One of the motivations of conducting group interviews was to ensure individual reflections in the groups upon different opinions to ensure internal informant validation. Further validation strategies like negotiations and discussions between TC and AG and research assistants were implemented to avoid errors in the transcription from oral to written information and to validate the findings in both focus groups and observations. Triangulation was carried out in the conduct and analysis of observations to ensure that important or contradictory results related to the research questions were not left out.

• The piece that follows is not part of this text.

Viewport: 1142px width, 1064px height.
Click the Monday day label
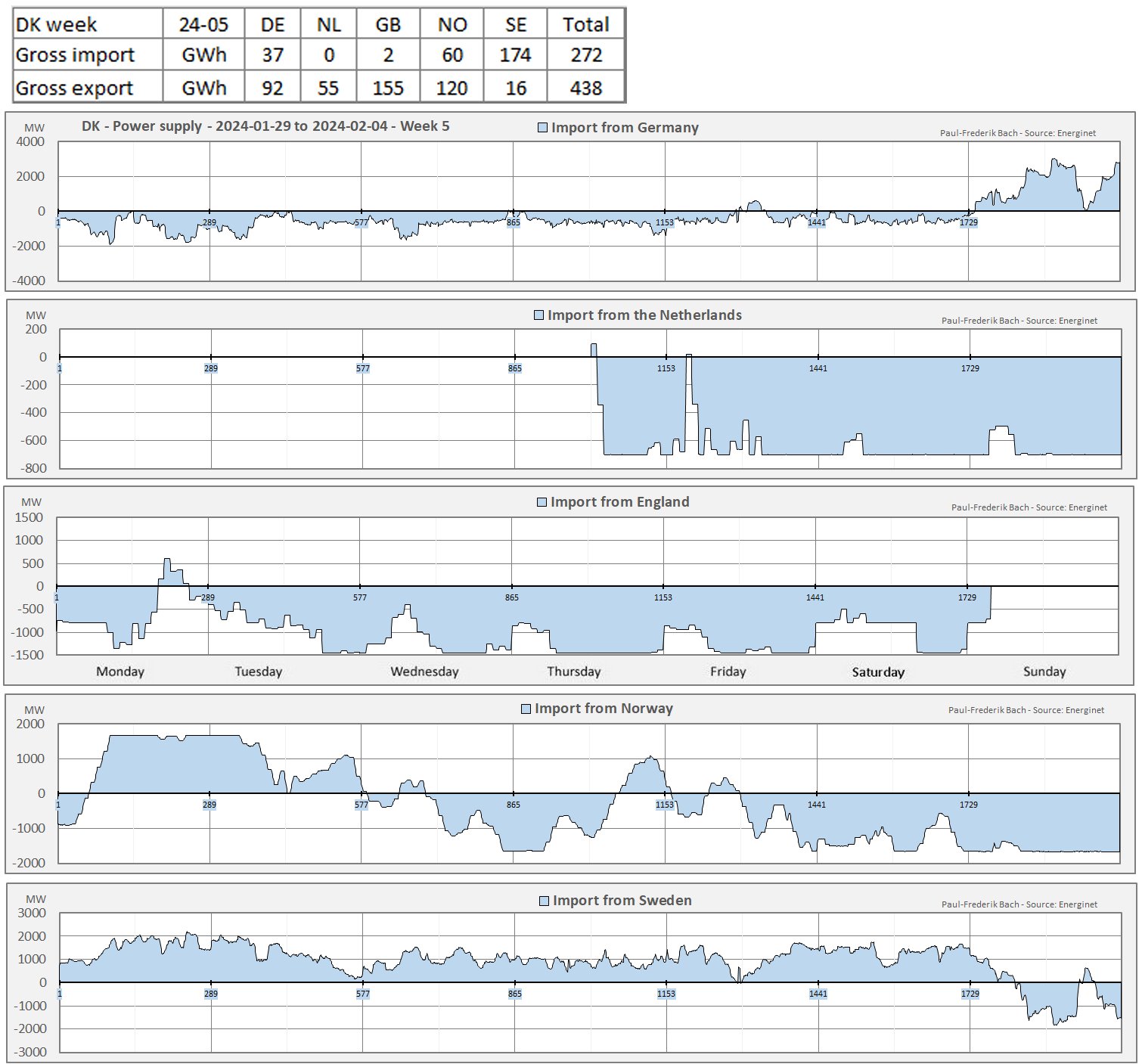click(120, 672)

The observations revealed issues not thought of when designing a questionnaire. We identified late the need of recording the time used on the EPR during encounters. Time spent on documentation was overestimated by the GPs in questionnaires compared to what we observed. Additional time recordings could have strengthened this discovery. The clinician-patient relationship was another issue not planned for in the questionnaire. Even though the selection of GPs for the focus groups and observations were not randomized, we hold the selection to be representative due to the arbitrary recruitment of different GPs from medical practices in rural and urban districts in the existing groups. We also hold the results to be representative and strengthened when confirmed by several methods.
Although GPs are generally satisfied with their EPRs systems, there are still unmet needs and functionality to be covered. It is urgent to find methods that can make a better representation of information in large patient records. Further studies are necessary to reveal why and how the introduction of EPRs have increased the administrative workload of physicians and how it could be reduced, as well as clarify contradictory results on time spent on EPR in primary care encounters.
I would like to thank Dr. Philos Line Melbye for assistance with the observations and validations, Associate Professors Aksel Tjora and Associate Professor Arild Faxvaag for advice, and Berit Ranum for transcriptions of the interviews. This study was funded by NTNU and conducted at the Norwegian HER Research Centre under the auspice of the Medical technology strategic research area.